En cas de non-respect de ces obligations, des sanctions financières pouvant aller de 5 000 € à 15 000 € peuvent être mises en œuvre par le préfet. Si l’absence d’autorisation préalable est sans effet sur le bail dont bénéficie le locataire, le fait de mettre en location un logement sans avoir préalablement déposé la demande d’autorisation, ou en dépit d’une décision de rejet de cette demande, est sanctionné par une amende. L’amende tient compte de la gravité des manquements constatés. Elle peut atteindre 5 000 euros en l’absence de déclaration de mise en location ou en l’absence de demande d’autorisation préalable de mise en location. En cas de nouvel oubli d’effectuer la demande dans les 3 ans, elle peut aller jusqu’à 15 000 euros. En outre, en cas de mise en location alors que l’autorisation a été refusée, l’amende s’élève directement à 15 000 euros. « Ces amendes (…) peuvent être complétées par des signalements à la caisse d’allocations familiales pour demander la suspension des aides aux logements dont ils bénéficient et au procureur pour les pratiques les plus abusives pouvant mener à des condamnations pénales », précise la ville de Colombes.

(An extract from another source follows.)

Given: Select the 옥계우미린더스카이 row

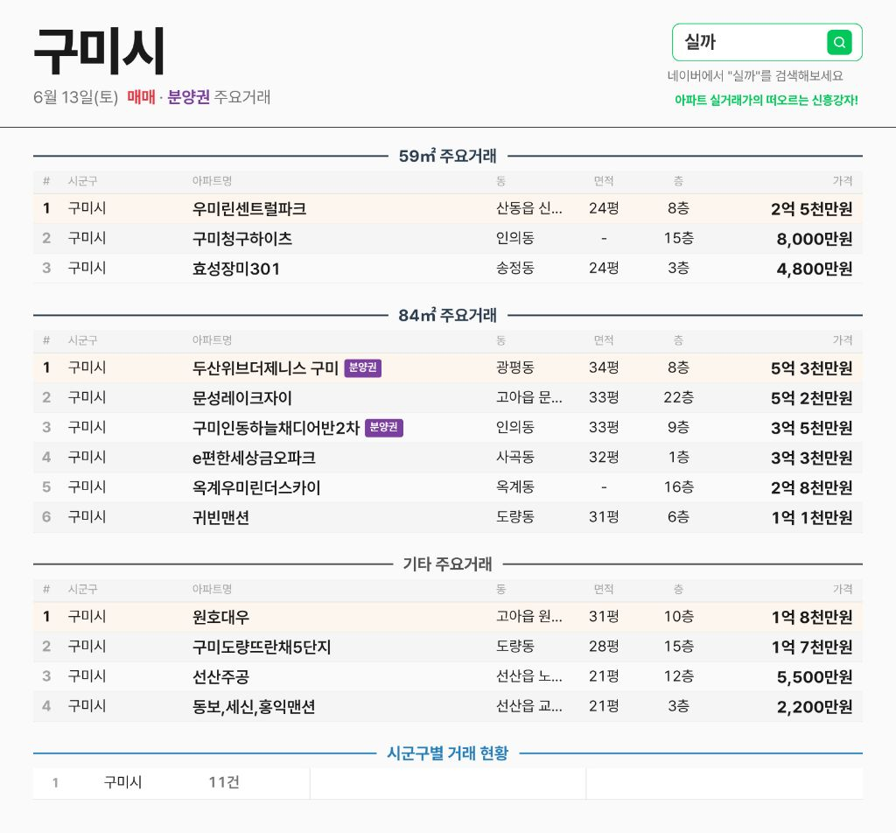Looking at the screenshot, I should tap(447, 487).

Une extension du permis de louer aux biens énergivores

Le dispositif du permis de louer s’inscrit dans la politique publique de lutte contre l’habitat indigne. Il a d’abord été créé pour lutter contre les marchands de sommeil ou les bailleurs peu scrupuleux qui louent des biens ne présentant pas les conditions d’habilité adéquates. Dans les Hauts-de-Seine, on estime que 19 000 logements du parc privé sont potentiellement indignes, soit 3,2 % des résidences principales. Avec la loi n° 2021-1104 du 22 août 2021, dite Climat et résilience, le permis de louer a évolué pour s’inscrire dans la lutte contre les biens énergivores. C’est pourquoi, il inclut désormais la prise en compte de performances énergétiques. Si le logement ne respecte pas des critères de décence énergétique, l’autorisation de louer ne peut être donnée. Avec cette réforme, les passoires thermiques, ces biens qui obtiennent les étiquettes F ou G, les classes énergétiques les plus basses du DPE, sont assimilées à un habitat insalubre ou indigne.

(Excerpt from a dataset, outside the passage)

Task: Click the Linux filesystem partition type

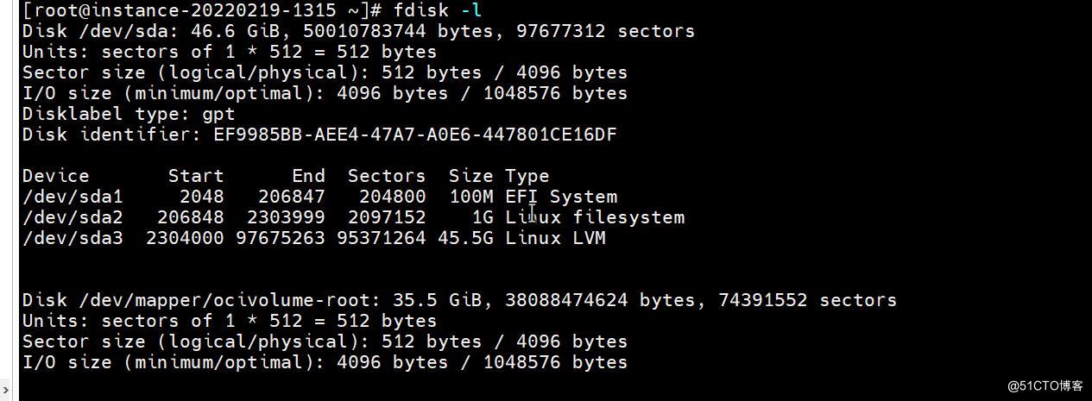Action: click(x=595, y=217)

De nombreux logements énergivores à Colombes

Selon l’Institut Paris Région, en 2018, l’Île-de-France comptait 2,3 millions de résidences principales étiquetées E, F et G, dont 567 000 à Paris. Parmi ces dernières, 326 000 sont même classées F ou G, catégories assimilées aux passoires thermiques. 90 % de ces logements appartiennent au parc privé. 66 % des logements loués dans le parc privé parisien sont étiquetés E, F ou G, contre 52 % en petite et grande couronnes et 47 % dans le reste de la France métropolitaine. Le département des Hauts-de-Seine compte environ 43 % de biens classés E F et G.

À Colombes, on recense de très nombreuses passoires thermiques (63 %). En Île-de-France, elle fait partie avec Vincennes (44 %), Paris (42 %) et Saint-Maur-des-Fossés (41 %) des rares communes où la proportion de passoires thermiques, logements classés F et G, dépasse les 40 %, d’après une étude de la plateforme d’accompagnement à la transition énergétique Hello Watt, réalisée fin 2023 sur les passoires thermiques.

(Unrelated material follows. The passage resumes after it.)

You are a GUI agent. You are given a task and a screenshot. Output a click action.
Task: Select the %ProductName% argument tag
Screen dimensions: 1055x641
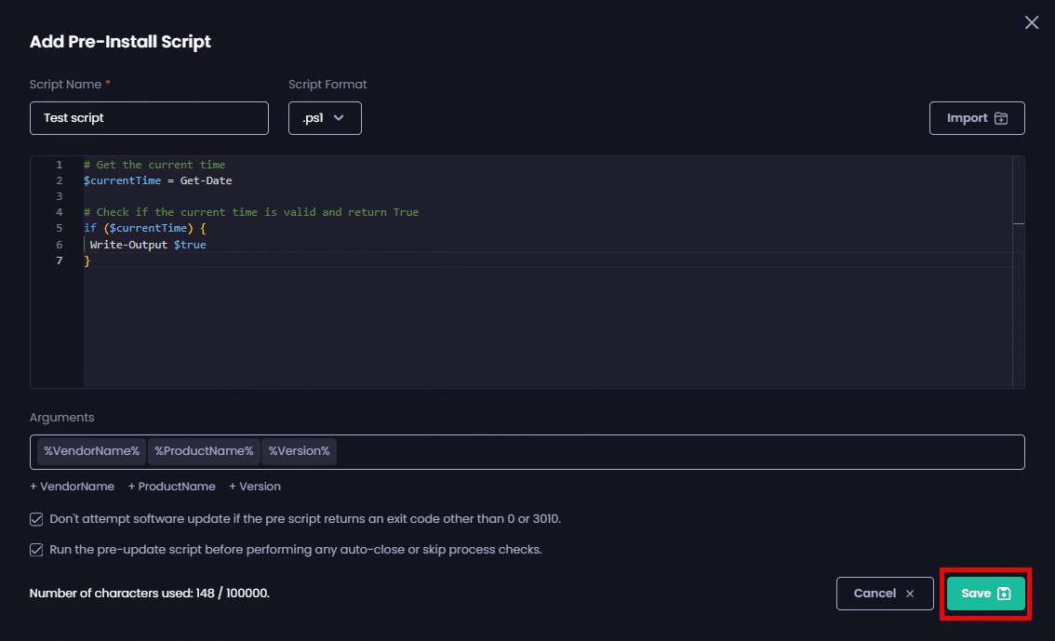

Du permis de louer à l’interdiction de louer pour les biens les plus énergivores

Dans le cadre de la loi Climat de 2021, les logements ayant obtenu la note G+ en diagnostic de performance énergétique (DPE) et consommant plus de 450 kilowattheures (kWh) d’énergie par mètre carré et par an sont considérés comme indécents et sont donc interdits de mise en location. D’après une étude plus ancienne de Hello Watt, réalisée début 2023 à partir des données de l’ADEME, il y aurait en France plus de 126 000 logements en G+. On en dénombre 14 646 à Paris soit près du triple de nombre de logement G+ recensés dans les Hauts-de-Seine (5 099). Le portrait-robot de ces biens classés G+ ? Un appartement d’une surface moyenne de 56 m², chauffé à l’électricité et datant en moyenne de 1951. Rappelons que les biens les plus énergivores sont progressivement interdits à la location. Depuis le 1er août 2022, la hausse des loyers des biens classés F et G n’est plus autorisée. Depuis le 1er janvier 2023, les biens consommant plus de 450 kWh par m2 et par an en énergie finale ne peuvent plus être loués. En 2025 cette interdiction s’étendra à tous les logements de la classe G et, en 2028, à tous les biens de la classe F. En 2034, elle concernera également les biens classés E.